The scale and bloodlust of Putin’s invasion made him enough of an outcast that many European nationalists saw fit to lower their former appreciation. Plus, he loses, which lessens the appeal of a military strongman. In 2017, Le Pen visited the Kremlin and pledged to support Russia’s annexation of Crimea. In this year’s presidential election, she downplayed the tie, dismissing suggestions of a “friendship” with Putin and denying financial ties between her party and Russian banks.
The Kremlin pumps money into political movements that can destabilize Western democracies and pollutes online discourse with disinformation to achieve the same goal. As a project whose explicit goal was the schismatic disruption of the EU, Brexit was exactly the kind of mission Putin’s dirty financiers and troll armies could support.

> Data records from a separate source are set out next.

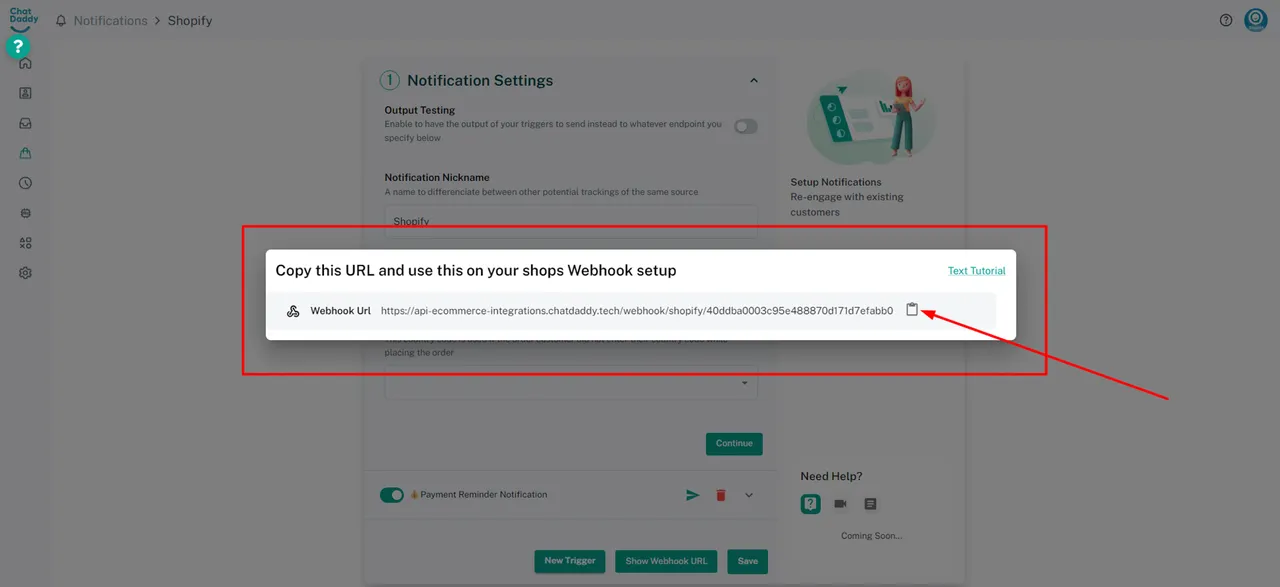Collapse the Notification Settings section
1280x587 pixels.
click(754, 81)
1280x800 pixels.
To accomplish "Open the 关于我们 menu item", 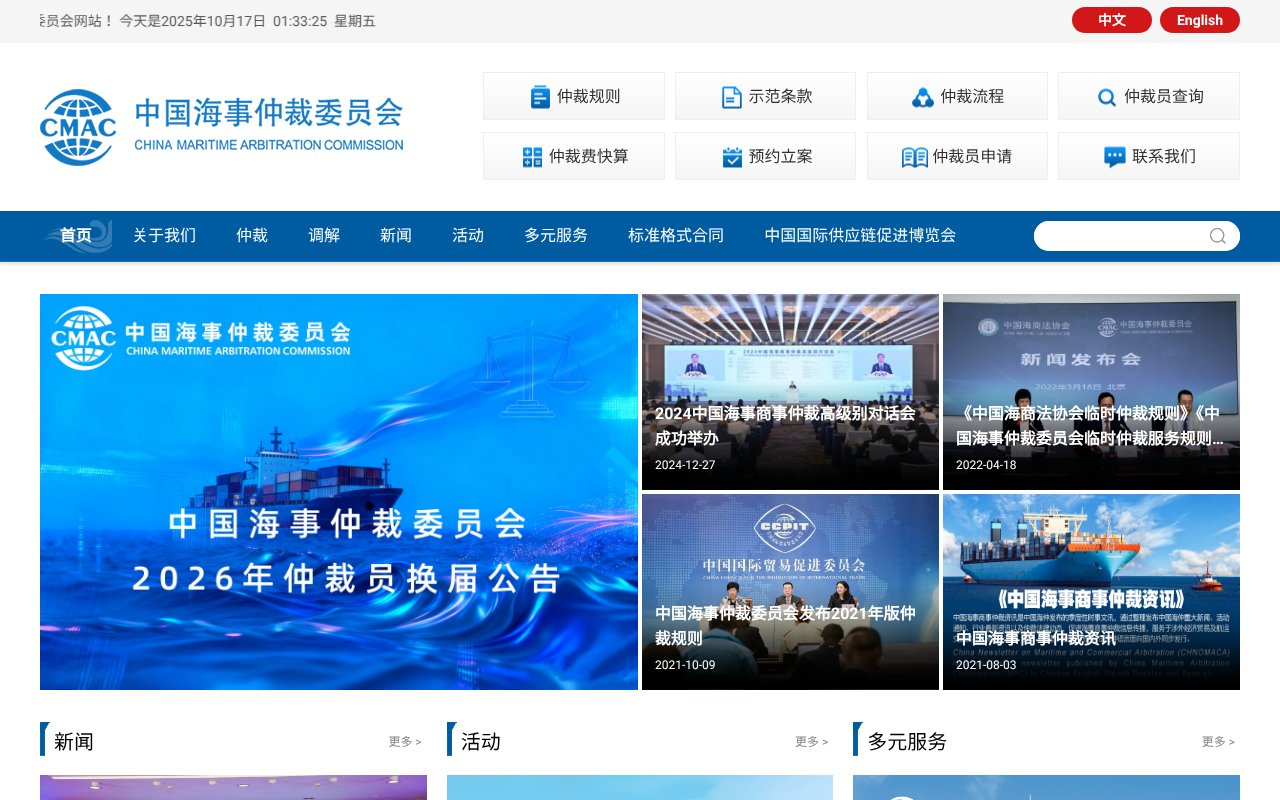I will point(164,235).
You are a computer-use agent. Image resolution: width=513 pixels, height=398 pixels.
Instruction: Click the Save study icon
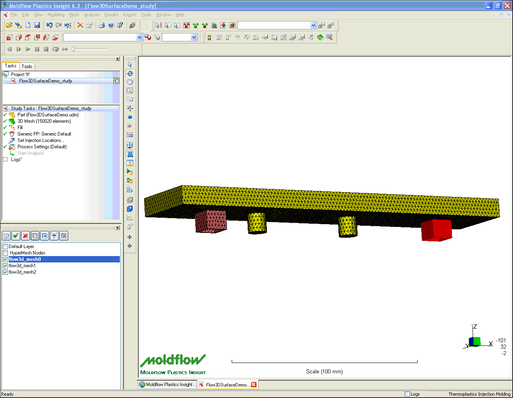pos(37,26)
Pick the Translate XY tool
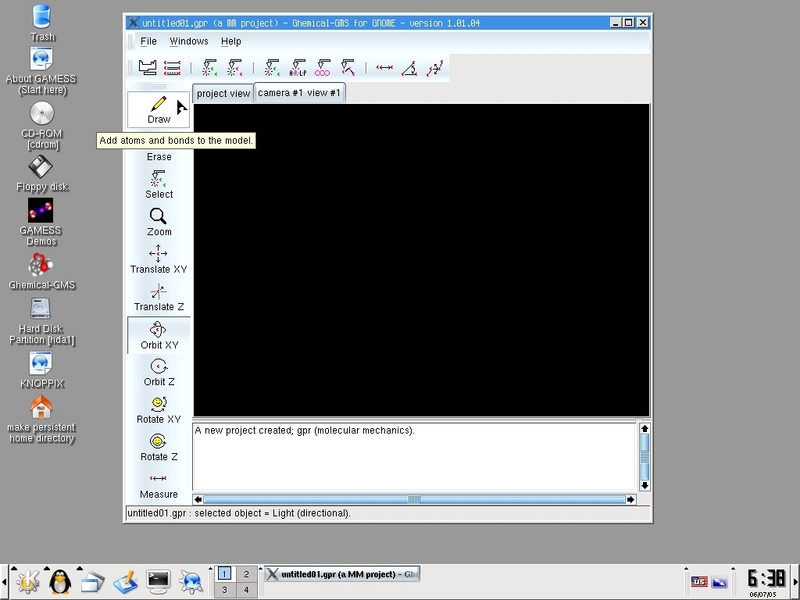The width and height of the screenshot is (800, 600). tap(158, 259)
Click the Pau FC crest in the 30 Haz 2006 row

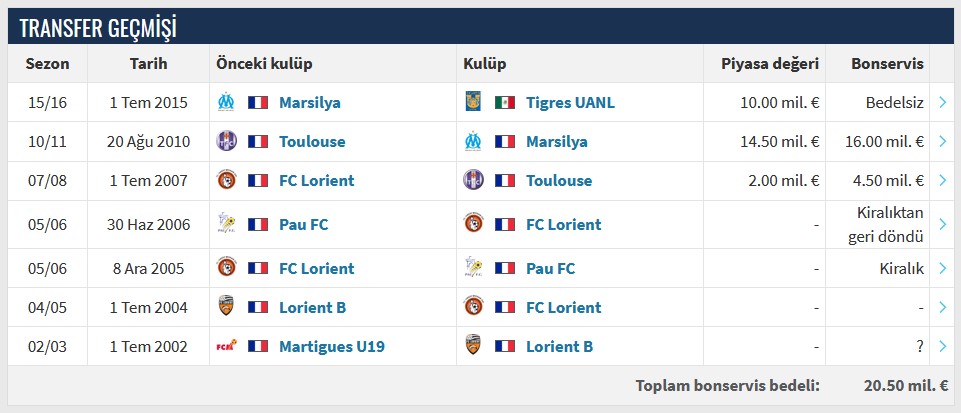tap(226, 224)
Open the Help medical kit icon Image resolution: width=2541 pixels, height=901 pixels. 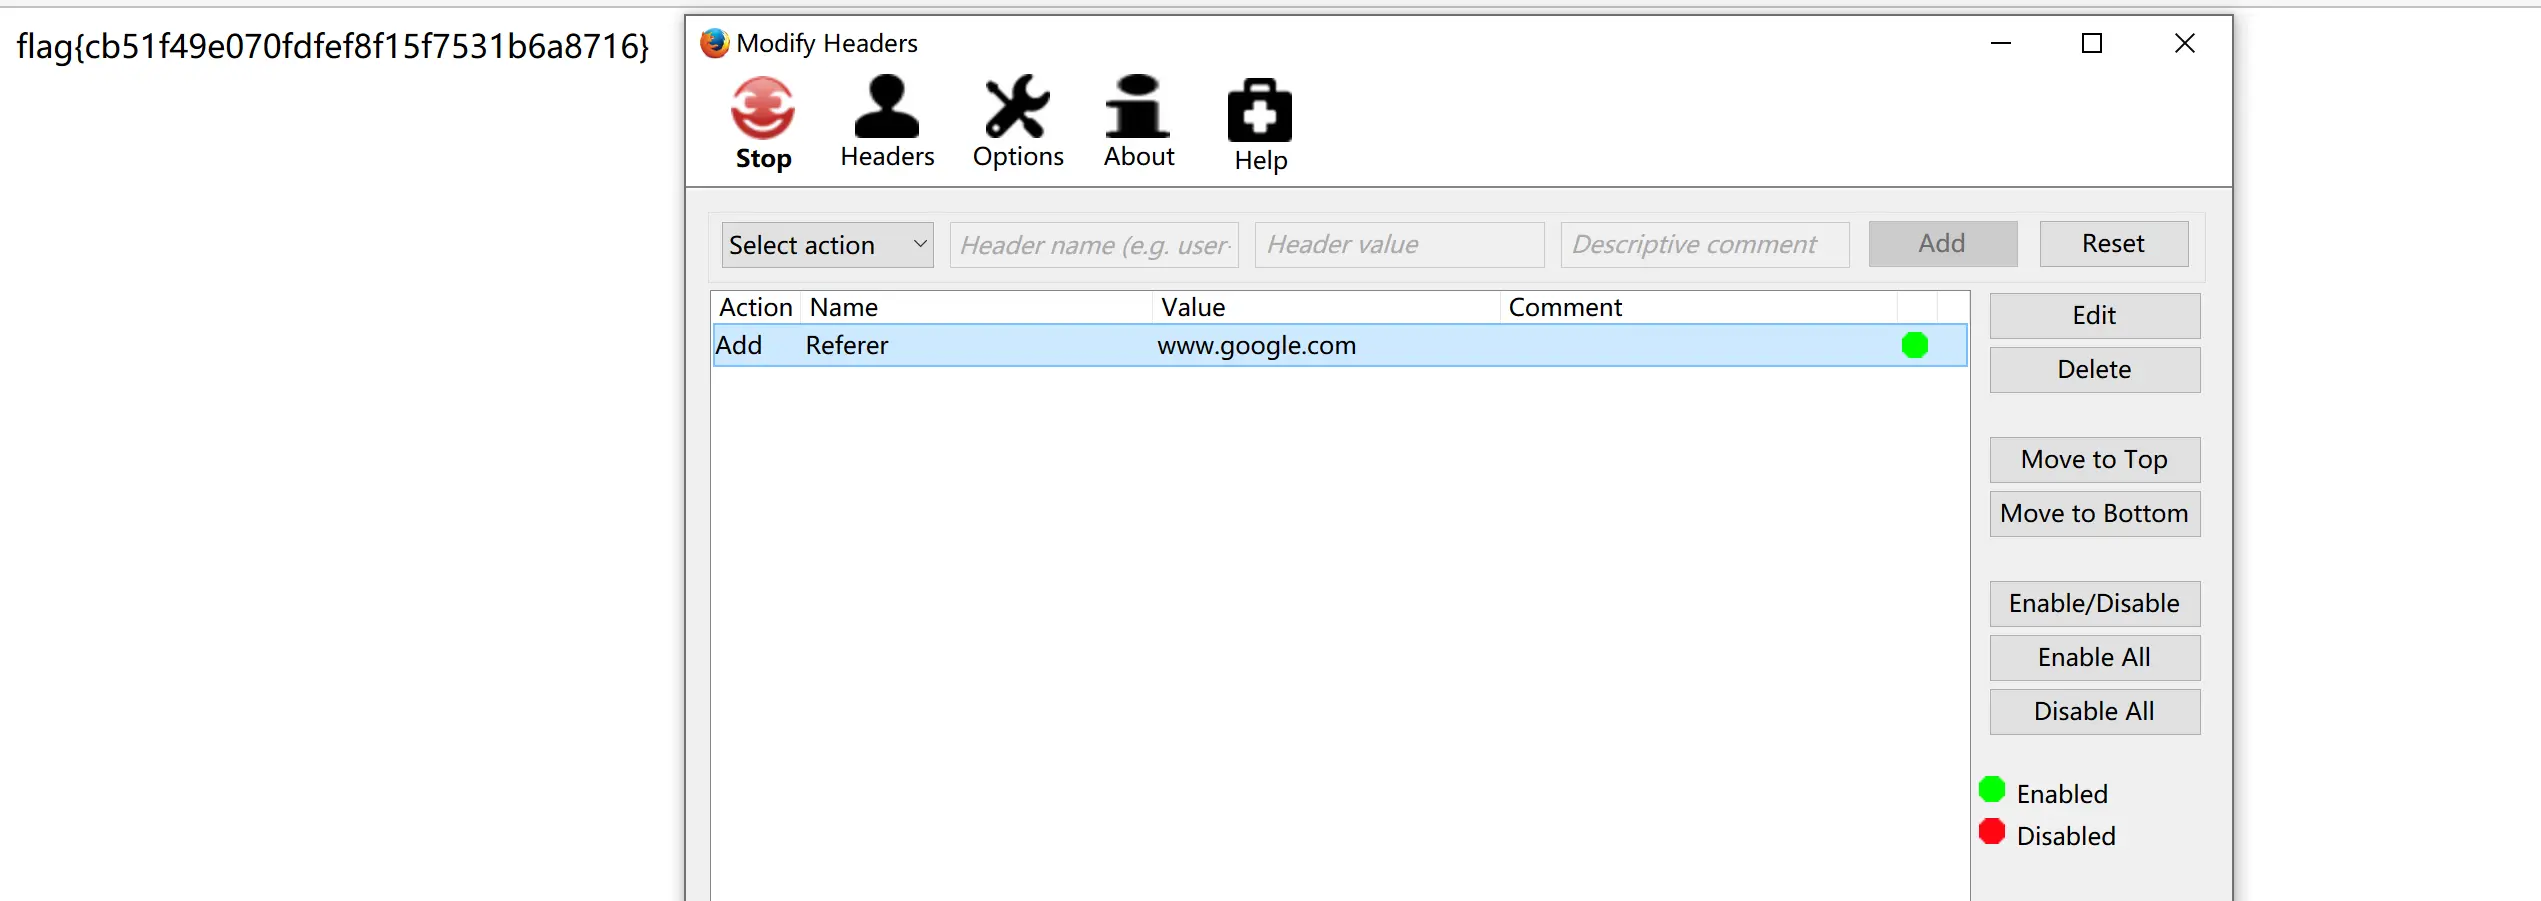[x=1259, y=111]
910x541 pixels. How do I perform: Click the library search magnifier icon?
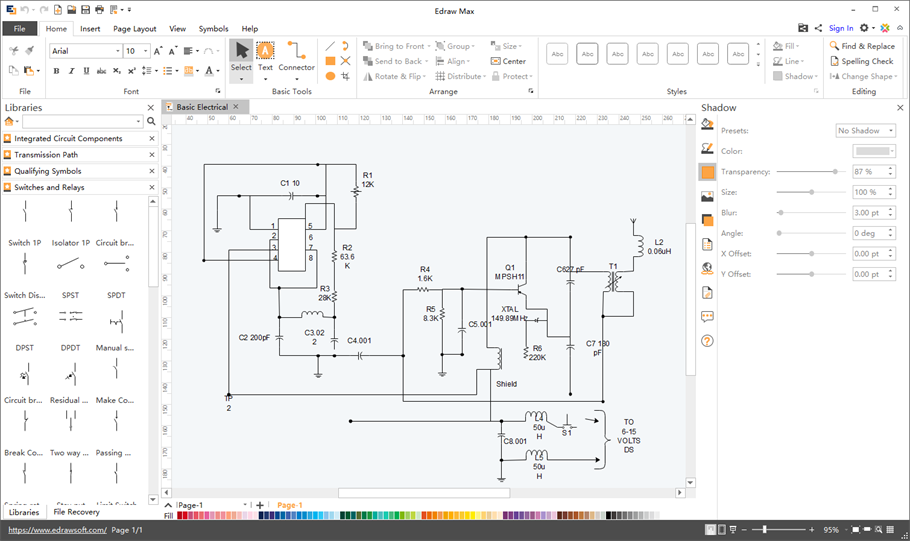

No rational assessment of the UK’s global strategic position in recent years can ignore the implications of this endorsement. But too many Tories, including the current Prime Minister, were enjoying the Eurosceptic dance to question which regimes were cheering or who was paying the piper.
Now we are told that Sunak is the adult in the room. Here is the prime minister responsible! He walks and talks like a serious member of the international community, capable of having a civilized summit with the President of France. In an age of lowered expectations, a return to diplomatic sobriety is welcome if it spells an end to drunk driving in foreign policy. But that doesn’t mean we’ve forgotten who was driving when the country was steered into a ditch.